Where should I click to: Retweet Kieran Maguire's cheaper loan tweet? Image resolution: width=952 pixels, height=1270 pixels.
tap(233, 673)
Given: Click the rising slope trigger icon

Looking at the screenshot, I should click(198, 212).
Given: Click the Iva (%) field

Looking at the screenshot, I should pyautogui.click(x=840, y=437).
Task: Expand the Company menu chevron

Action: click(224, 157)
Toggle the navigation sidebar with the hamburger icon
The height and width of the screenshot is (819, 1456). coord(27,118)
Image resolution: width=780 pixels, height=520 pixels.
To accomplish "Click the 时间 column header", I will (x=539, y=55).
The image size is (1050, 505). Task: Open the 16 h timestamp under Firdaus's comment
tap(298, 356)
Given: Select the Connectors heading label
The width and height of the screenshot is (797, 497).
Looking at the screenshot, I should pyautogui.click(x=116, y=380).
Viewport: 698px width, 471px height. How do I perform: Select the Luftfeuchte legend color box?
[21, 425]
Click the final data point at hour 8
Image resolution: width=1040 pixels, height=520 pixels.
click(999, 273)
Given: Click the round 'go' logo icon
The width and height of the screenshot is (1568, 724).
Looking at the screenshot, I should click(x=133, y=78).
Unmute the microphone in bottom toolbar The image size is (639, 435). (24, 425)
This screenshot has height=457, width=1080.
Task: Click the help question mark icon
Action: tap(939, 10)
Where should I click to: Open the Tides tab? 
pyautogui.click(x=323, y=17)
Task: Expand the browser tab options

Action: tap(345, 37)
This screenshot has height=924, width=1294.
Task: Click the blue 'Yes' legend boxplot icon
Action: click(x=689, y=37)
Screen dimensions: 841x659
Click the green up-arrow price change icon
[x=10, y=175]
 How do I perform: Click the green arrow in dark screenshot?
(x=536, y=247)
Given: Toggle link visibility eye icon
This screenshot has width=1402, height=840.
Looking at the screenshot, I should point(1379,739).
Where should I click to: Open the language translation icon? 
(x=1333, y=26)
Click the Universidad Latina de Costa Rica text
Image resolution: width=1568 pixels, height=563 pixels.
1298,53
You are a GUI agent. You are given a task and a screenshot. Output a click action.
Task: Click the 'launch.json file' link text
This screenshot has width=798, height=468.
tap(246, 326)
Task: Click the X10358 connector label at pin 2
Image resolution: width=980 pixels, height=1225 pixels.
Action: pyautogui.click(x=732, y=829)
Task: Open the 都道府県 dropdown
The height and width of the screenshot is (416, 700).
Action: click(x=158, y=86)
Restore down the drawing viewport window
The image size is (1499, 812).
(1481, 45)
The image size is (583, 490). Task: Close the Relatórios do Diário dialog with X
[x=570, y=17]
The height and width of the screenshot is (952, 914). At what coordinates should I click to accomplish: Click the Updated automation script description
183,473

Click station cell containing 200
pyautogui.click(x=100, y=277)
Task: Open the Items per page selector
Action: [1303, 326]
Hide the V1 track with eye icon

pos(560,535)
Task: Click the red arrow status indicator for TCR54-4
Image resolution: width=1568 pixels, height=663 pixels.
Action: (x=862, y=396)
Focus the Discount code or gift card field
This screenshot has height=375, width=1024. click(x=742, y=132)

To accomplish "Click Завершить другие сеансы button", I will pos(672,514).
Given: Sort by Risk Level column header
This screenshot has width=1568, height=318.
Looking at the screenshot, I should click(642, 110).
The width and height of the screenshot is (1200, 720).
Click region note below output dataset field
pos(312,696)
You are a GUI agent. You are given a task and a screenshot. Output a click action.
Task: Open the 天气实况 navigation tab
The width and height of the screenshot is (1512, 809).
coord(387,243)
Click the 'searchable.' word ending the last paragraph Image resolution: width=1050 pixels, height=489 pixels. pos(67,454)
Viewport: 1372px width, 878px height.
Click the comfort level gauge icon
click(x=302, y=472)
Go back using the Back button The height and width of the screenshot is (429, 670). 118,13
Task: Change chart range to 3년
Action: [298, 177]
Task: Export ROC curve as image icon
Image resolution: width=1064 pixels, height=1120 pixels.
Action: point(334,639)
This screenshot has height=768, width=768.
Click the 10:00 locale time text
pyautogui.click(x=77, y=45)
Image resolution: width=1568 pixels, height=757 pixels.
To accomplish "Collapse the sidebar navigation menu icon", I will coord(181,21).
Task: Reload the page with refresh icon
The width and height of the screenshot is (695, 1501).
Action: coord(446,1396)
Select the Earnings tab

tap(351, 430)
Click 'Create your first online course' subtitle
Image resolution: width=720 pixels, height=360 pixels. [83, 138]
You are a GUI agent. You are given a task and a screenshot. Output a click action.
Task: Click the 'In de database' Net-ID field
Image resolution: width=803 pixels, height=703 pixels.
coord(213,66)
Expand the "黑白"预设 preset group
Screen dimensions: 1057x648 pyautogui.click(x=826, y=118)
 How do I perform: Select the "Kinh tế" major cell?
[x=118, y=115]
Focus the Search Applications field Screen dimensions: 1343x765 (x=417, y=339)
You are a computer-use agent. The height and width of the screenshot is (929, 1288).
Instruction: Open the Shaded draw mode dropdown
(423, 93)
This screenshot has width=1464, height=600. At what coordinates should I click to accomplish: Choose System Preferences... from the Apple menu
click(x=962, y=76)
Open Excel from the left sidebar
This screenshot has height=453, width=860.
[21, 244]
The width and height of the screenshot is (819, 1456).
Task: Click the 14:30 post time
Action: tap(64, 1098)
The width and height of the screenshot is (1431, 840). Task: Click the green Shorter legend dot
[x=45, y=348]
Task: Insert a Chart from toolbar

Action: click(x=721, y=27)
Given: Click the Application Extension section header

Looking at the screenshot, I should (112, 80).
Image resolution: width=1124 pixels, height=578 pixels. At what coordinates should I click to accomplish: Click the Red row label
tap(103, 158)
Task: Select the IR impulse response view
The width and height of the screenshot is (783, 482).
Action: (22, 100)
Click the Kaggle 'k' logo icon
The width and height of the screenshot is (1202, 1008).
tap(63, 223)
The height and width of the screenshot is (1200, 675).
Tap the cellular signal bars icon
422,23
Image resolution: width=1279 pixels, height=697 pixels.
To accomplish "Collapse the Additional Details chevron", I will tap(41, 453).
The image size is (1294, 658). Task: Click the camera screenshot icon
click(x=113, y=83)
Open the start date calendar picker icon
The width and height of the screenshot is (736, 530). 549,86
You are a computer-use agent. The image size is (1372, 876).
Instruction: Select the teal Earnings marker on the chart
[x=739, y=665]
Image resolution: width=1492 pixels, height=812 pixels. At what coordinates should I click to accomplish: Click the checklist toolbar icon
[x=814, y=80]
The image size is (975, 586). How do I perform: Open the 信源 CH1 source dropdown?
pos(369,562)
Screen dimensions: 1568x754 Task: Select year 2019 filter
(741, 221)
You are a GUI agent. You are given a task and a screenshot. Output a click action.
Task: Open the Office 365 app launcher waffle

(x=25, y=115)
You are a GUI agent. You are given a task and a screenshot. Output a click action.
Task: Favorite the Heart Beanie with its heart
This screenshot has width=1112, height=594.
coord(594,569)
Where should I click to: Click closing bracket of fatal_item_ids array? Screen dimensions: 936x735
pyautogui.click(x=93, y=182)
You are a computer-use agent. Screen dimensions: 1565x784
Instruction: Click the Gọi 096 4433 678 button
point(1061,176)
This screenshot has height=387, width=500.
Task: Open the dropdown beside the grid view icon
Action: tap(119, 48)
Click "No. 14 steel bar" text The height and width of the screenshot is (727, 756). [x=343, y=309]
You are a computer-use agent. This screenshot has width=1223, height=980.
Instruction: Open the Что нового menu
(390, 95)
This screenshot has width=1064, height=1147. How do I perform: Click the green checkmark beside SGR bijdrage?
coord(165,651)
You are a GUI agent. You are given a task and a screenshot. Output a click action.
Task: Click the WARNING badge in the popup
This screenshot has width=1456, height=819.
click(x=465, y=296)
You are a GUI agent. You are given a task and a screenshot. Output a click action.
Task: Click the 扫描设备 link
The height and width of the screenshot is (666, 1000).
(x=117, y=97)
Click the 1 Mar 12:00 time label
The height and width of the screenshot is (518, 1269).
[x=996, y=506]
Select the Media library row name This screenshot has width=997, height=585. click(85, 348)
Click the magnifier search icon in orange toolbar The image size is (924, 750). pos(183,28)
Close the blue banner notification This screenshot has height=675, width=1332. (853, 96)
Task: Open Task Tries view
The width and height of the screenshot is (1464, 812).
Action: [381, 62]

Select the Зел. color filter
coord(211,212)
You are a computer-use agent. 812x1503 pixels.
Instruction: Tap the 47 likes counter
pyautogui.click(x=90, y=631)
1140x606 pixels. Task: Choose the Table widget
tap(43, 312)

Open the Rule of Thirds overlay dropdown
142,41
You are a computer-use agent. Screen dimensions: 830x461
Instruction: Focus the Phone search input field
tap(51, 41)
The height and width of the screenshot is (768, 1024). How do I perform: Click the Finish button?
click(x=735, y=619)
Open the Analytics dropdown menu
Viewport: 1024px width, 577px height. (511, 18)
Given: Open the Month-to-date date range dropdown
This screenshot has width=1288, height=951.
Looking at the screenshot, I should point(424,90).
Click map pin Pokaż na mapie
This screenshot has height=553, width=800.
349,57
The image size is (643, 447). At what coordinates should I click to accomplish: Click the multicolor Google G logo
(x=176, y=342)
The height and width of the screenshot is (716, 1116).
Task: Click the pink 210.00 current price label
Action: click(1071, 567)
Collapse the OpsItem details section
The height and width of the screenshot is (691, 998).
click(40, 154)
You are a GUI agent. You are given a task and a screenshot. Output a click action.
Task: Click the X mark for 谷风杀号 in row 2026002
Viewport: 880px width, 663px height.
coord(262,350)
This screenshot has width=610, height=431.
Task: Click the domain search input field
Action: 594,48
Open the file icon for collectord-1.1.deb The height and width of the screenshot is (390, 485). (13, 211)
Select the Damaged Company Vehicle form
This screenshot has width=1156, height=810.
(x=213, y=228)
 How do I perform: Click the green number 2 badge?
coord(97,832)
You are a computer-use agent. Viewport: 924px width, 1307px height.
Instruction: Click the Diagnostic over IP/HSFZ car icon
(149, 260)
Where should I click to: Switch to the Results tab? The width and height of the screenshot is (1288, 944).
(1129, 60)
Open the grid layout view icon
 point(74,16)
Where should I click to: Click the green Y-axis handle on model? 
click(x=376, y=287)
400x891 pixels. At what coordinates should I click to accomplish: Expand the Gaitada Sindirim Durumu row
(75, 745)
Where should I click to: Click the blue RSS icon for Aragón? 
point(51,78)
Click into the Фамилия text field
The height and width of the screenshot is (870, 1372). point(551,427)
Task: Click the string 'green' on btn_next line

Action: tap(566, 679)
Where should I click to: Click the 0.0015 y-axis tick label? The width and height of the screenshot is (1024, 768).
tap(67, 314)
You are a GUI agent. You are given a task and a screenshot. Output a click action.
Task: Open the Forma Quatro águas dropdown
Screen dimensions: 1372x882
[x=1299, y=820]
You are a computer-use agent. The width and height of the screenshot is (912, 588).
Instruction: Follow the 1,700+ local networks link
——
Exercise details: Echo the entries above word for word, from the start of the entries down to the line containing "should pyautogui.click(x=116, y=380).", including both ends.

Final result:
Where should I click to: Retweet Kieran Maguire's cheaper loan tweet? Image resolution: width=952 pixels, height=1270 pixels.
tap(233, 673)
Given: Click the rising slope trigger icon

Looking at the screenshot, I should click(198, 212).
Given: Click the Iva (%) field

Looking at the screenshot, I should pyautogui.click(x=840, y=437).
Task: Expand the Company menu chevron

Action: click(224, 157)
Toggle the navigation sidebar with the hamburger icon
The height and width of the screenshot is (819, 1456). coord(27,118)
Image resolution: width=780 pixels, height=520 pixels.
To accomplish "Click the 时间 column header", I will (x=539, y=55).
The image size is (1050, 505). Task: Open the 16 h timestamp under Firdaus's comment
tap(298, 356)
Given: Select the Connectors heading label
The width and height of the screenshot is (797, 497).
Looking at the screenshot, I should pyautogui.click(x=116, y=380).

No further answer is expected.